Gentle fingers clasped her shoulders, and she gave a start. “I didn’t mean that, you know,” Rohan said. “About being old.”
“I know you didn’t, but it’s true.” She met his gaze in the mirror. “Though it’s hard to believe, looking at you. You’ve gone all silvery instead of golden—that’s the only difference.”
“Liar. My bones creak and my right shoulder aches in the cold and my arms aren’t long enough to hold parchments where I can read them.”
“And last night all you could do in bed was sleep.”
He grinned. “Well, I do seem to have a soft spot for elderly ladies.”
“My dear decrepit azhrei, right now I haven’t the slightest interest in your soft spots.”
Quite some time later, he stretched and dug his toes into the cool silk of bunched sheets at the end of the bed. Using a strand of Sioned’s long hair to tickle her shoulder, he whispered, “I think I saw it that time.”
“Hmm?” she asked drowsily. “Saw what?”
“The colors.”
She quivered with silent laughter. “Now we have the truth at last. He only makes love to the Sunrunner witch for the sake of intellectual curiosity.”

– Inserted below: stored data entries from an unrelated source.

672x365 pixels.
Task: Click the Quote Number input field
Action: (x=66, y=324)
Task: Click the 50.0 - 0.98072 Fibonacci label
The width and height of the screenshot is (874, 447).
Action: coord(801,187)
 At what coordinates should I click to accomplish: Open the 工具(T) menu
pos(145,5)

“Certainly,” he agreed. “You should never have told me what you see. I’ve been trying to catch a glimpse ever since.”
“And did you?”
“Why don’t we try it again and I’ll let you know?”
• • •
The Gribains were growing
impatient by the time Rohan and Sioned finally came downstairs for dinner in the Great Hall. Casual pleasantries were the order of conversation; the Gribains were firmly steered away from any formal discussion during the meal. Rohan knew why they were here. According to his habit, he had made no decision and would not until one presented itself. Though open discussion was prevented by Sioned’s tact and Rohan’s sporadic deafness whenever the subject was hinted at, he had not counted on the artless innocence of the squire who was serving at dinner.

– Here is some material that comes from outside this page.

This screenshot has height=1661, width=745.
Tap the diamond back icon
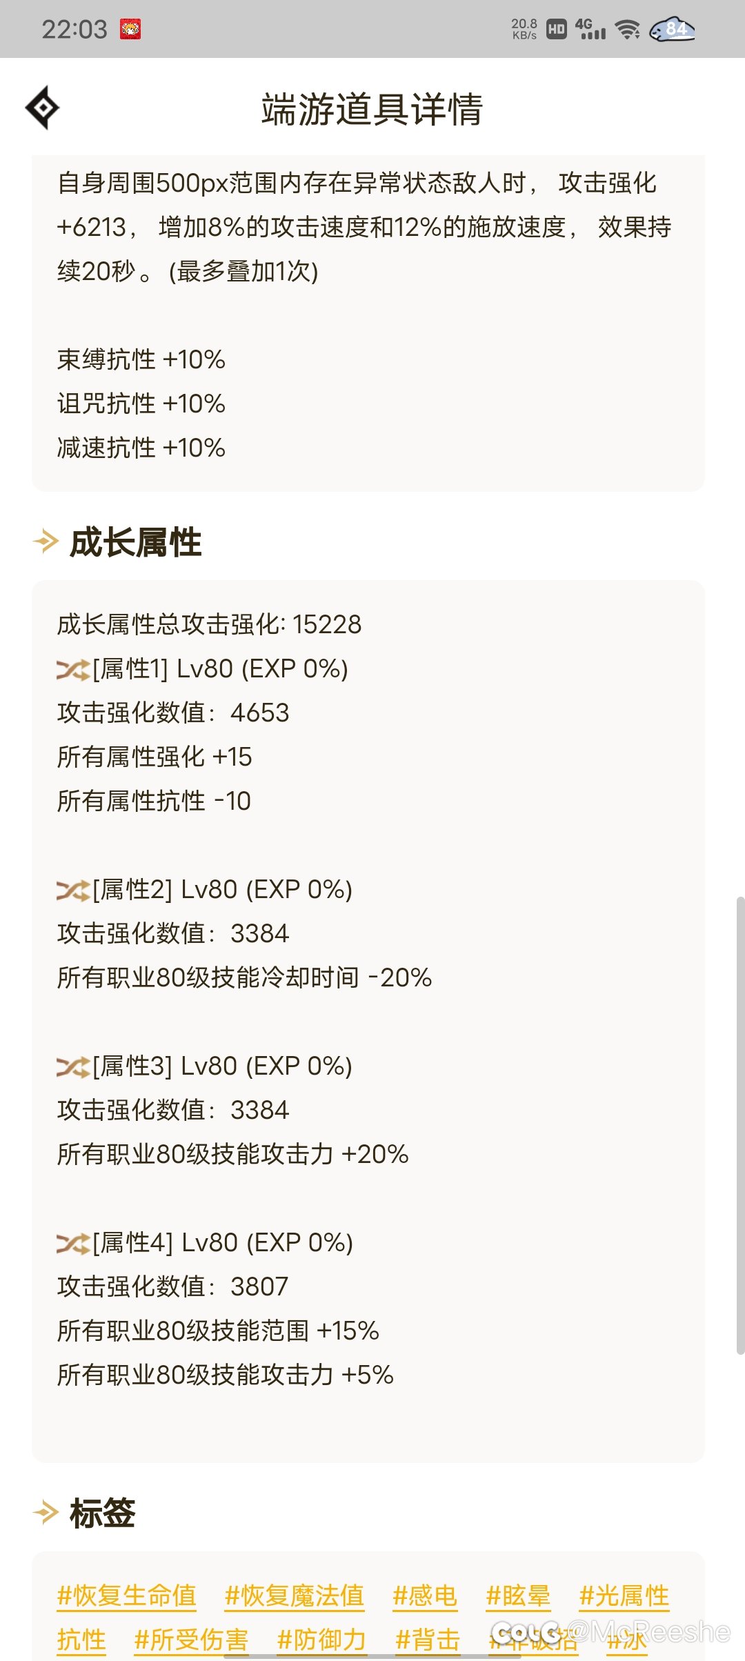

Isriam was the only child of Sabriam of Einar and Isaura of Meadowlord, Prince Halian’s niece. With his family connections and the wealth of his father’s city, one day Isriam would be an important man. At sixteen he was a dark-eyed, dark-haired, gawky adolescent possessed of not the slightest hint of subtlety. Rohan kept telling himself the boy would grow out of his awkwardness, but despaired of ever teaching him how to keep his every thought from his face and his every idea from spilling over into speech. As he served taze and cakes to the high table, Isriam asked, “Will your grace desire the Summer Room made ready for a conference with the Gribain ambassadors this evening?”

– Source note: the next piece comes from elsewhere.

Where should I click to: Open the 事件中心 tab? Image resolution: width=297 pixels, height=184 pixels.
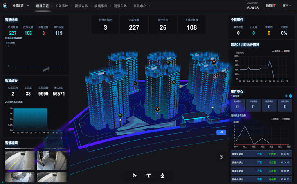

This was the perfect opening, and the courtier who had been sent by Prince Velden took advantage of it with practiced smoothness. “It is extremely wise of your grace to wish this unhappy matter settled as quickly as possible. We will, of course, make ourselves available to your grace immediately after dinner.”
Rohan considered answering Isriam in the negative, then chided himself. He had spent most of the spring and all summer at play. He planned a trip to Radzyn in a few days that would extend the holiday well into autumn. He really ought to do a little work and earn the privilege of being bowed to and gossiped about behind his back. Deciding to give in, he replied with a smile, “That’s very kind of you, Master Eschur. The journey from Grib is a tiring one. But if it suits, then yes, we’ll meet in a little while.”
“As your grace wishes,” Eschur said with a slight bow. Rohan reflected that his name suited him; eyes with a “wolf’s sight” he truly had, yellowish and sharp. The High Prince did not anticipate a fun evening.